The photographer and filmmaker Peter Yung’s feature debut The System (1979) is closer to a product of sociological fieldwork than an unrestrained cop-and-robber flick. After being mentored by the Chinese-American cinematographer James Wong Howe in Los Angeles in the late ‘60s, Yung returned to Hong Kong. There, he researched and helped film a documentary for the now defunct British Broadcaster ATV on the colony’s vital role in the international drug trade. It was based on this research that Yung crafted his meticulous debut: a cat-and-mouse game of surveillance, bribes, and lies between Special Inspector Chan (Sek Kin) and criminal informant Tam (Pai Ying). Shooting on-location around ‘70s Hong Kong, which was still a British Crown Colony at the time, Yung’s camera observes the dynamics between narcotics officers and narcos alike. Viewers sit in on backroom meetings, listen to frenzied radio chatter, and spy on suspects through infrared telephoto lenses.
Cop thrillers were everywhere in the 1970s. Locally, the Shaw Brothers produced wuxia maestro Chang Cheh’s Police Force (1973), a propaganda flick made in cooperation with the Royal Hong Kong Police Force. That same year, Ted Post’s Magnum Force (1973) outperformed its predecessor at the box office. The image of Clint Eastwood and his murderous Inspector Harry Callahan circulated cinemas globally. Though it’s convenient to read Yung’s directorial debut as a response to the lucrative success of violent copaganda releases, its gritty true crime approach offers something more nuanced than many of its sadistic, right-wing-coded peers.
Most morally grey cop films coming out of the Hollywood studio system focus on the individual compromises of anti-hero lawmen. Whether these are meant to be critiques of policing practices or a fascistic fantasy of judicial control, their often shallow analyses are hamstrung by their larger-than-life protagonists. The System realizes a narrative that subjugates both its lead cop and criminal informant, in the end sacrificing them to ensure the survival of an oppressive social order. Instead of taking an ambivalent approach, vaguely resigning to the reality that criminal organizations and police departments are co-dependent entities, Yung characterizes both groups in the same light: as conforming mechanisms of authoritarian control.
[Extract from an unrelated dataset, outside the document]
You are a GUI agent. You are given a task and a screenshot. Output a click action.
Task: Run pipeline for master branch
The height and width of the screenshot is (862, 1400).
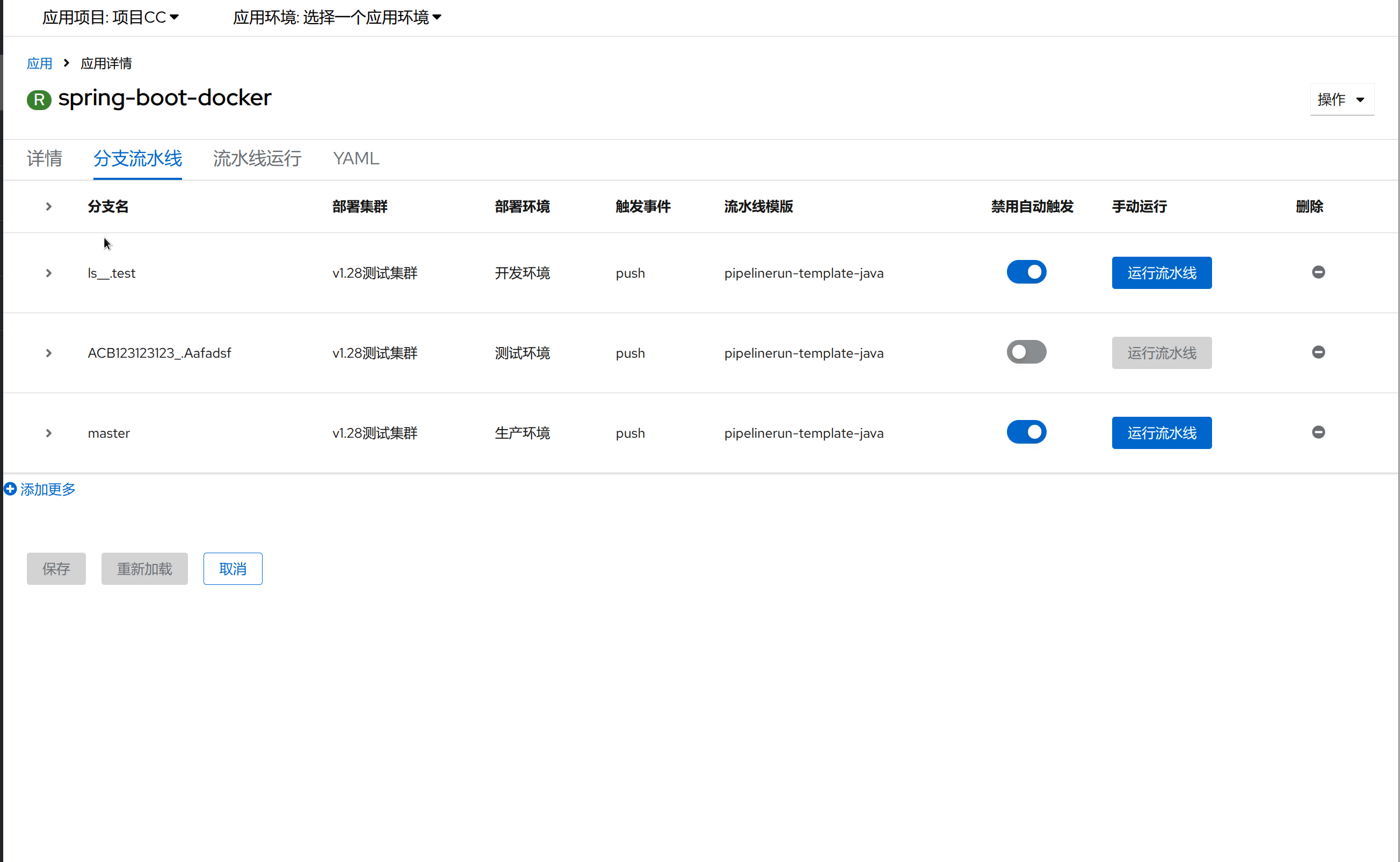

Both Chan and Tam spend the film trying to defy their positions within their respective sides. The inspector aggressively pursues the head of the drug trafficking ring, constantly slowed down by interdepartmental feuds, the complicity of white British supervisors, and his increasing reliance on unreliable informant tips. On the other hand, Tam tries to con the police and his mob superiors only to be harassed and used until the very end of his life. When Chan asks why Tam keeps returning to the mob, the informant retorts, “If I don’t do it, someone else will,” only for them to be ambushed by mob assailants seconds later. Yung tragically articulates the brutal logic of the system: a collective order that will never hesitate to churn out renegade acolytes in the name of self-preservation.
The System screens this afternoon, January 25, at the Museum of Modern Art as part of the series “To Save and Project: The 22nd MoMA International Film Festival.”